OM 2.0: OM protobuf future

## Problem Statement

[OM proto](https://github.com/prometheus/OpenMetrics/blob/3bb328ab04d26b25ac548d851619f90d15090e5d/proto/openmetrics_data_model.proto) is not currently adopted (Prometheus libs and main binary is not aware of it).

Prometheus ecosystem still use and invest in [Prometheus Proto](https://github.com/prometheus/client_model/blob/master/io/prometheus/client/metrics.proto) although in the past it was attempted to be [deprecated](https://github.com/prometheus/client_model). ([proto3 version](https://github.com/prometheus/prometheus/blob/main/prompb/io/prometheus/client/metrics.proto)). Currently it's on the way to be used as a default scrape configuration (it's default for native histograms and bunch of other feature flags).

Given that, it's not clear if, as a part of [OM 2.0 WG](https://docs.google.com/document/d/1FCD-38Xz1-9b3ExgHOeDTQUKUatzgj5KbCND9t-abZY/edit?tab=t.lvx6fags1fga#heading=h.3hwe5brp1hff) we should continue OM proto, improve it or remove from OM completely and recommend the existing Prometheus proto. Note that this is a separate topic to the OM text which is the main area of the OM 2.0 focus.

### OM Proto vs Prometheus Proto

Protocols are pretty similar, both uses similar MetricFamily abstraction and have similar gauge, counter histogram, summary structures. They do differ a little bit though too:

[OM proto](https://github.com/prometheus/OpenMetrics/blob/3bb328ab04d26b25ac548d851619f90d15090e5d/proto/openmetrics_data_model.proto):
* Uses repeated [proto oneof for `Metric.MetricPoint`](https://github.com/prometheus/OpenMetrics/blob/3bb328ab04d26b25ac548d851619f90d15090e5d/proto/openmetrics_data_model.proto#L77) on the already repeated `Metric`.  The `repeated` part is interesting, because potentially encourages sending multiple points (e.g. historical too), not only current values, not sure if intended.
* Every value can be either double or int.
* Defines `MetricSet` that blocks [major optimizations possible with PrometheusProto delimited format](https://github.com/prometheus/prometheus/pull/15731).
* Uses not recommended package name format (nit).
* Lacks native histogram support.
* Is versioned.

 [Prometheus Proto](https://github.com/prometheus/client_model/blob/master/io/prometheus/client/metrics.proto) ([proto3](https://github.com/prometheus/prometheus/blob/main/prompb/io/prometheus/client/metrics.proto))
* Uses non repeated "implicit oneof" defined directly into [`Metric` for each metric value](https://github.com/prometheus/prometheus/blob/main/prompb/io/prometheus/client/metrics.proto#L144).
* Every value has to be double.
* Supports native histogram.
* Uses the delimited format that allows to send each metric family in separate message allowing [streaming parsers](https://github.com/prometheus/prometheus/pull/15731).
* Misses `Info` and `StateSet` MetricTypes (both are interpreted as gauges in Prometheus as of now).
* Has inconsistent timestamps. Some use ` google.protobuf.Timestamp timestamp = 3; // OpenMetrics-style.`, some use ` int64              timestamp_ms = 6;`. The latter is easier (and faster) to use, but `0` means not set, which blocks the use of the exact 0 millisecond timestamp (implicitly accepted in many places in Prometheus e.g. Remote Write).

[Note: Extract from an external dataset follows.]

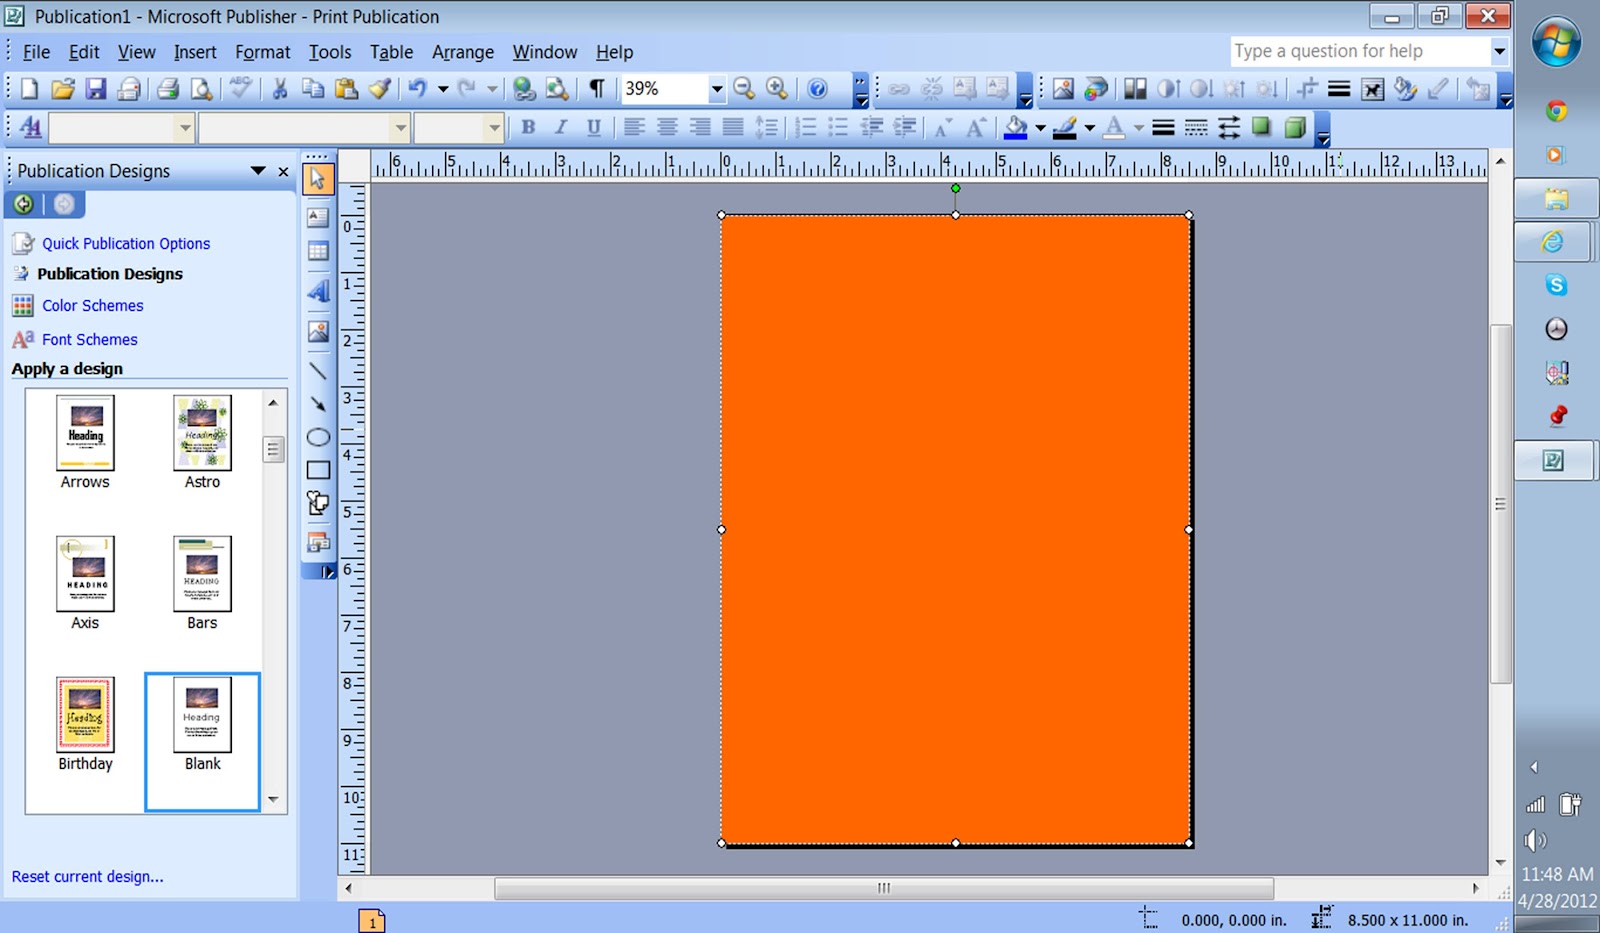The image size is (1600, 933).
Task: Toggle italic formatting
Action: [x=561, y=128]
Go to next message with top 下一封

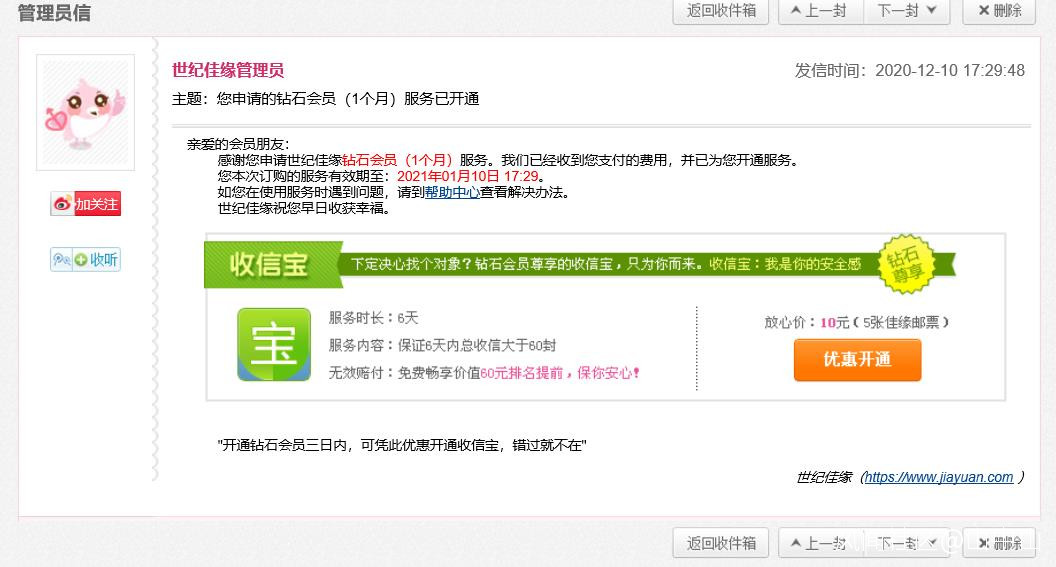pyautogui.click(x=907, y=11)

To sum up, PrometheusProto is closer to what Prometheus implements now, including native histograms. It also unblocks a bit more efficient parsing. On the other hand OM Proto is consistent with OM 1.0 types and makes it a bit easier (?) to send historical samples for the same series. OM proto is also strictly versioned (read below why that's important).

### Protobuf versioning

During WG discussions there was a point made around protobuf versioning -- the fact it does not need strict minor/patch versioning as we can do a lot of changes without breaking users or user interaction.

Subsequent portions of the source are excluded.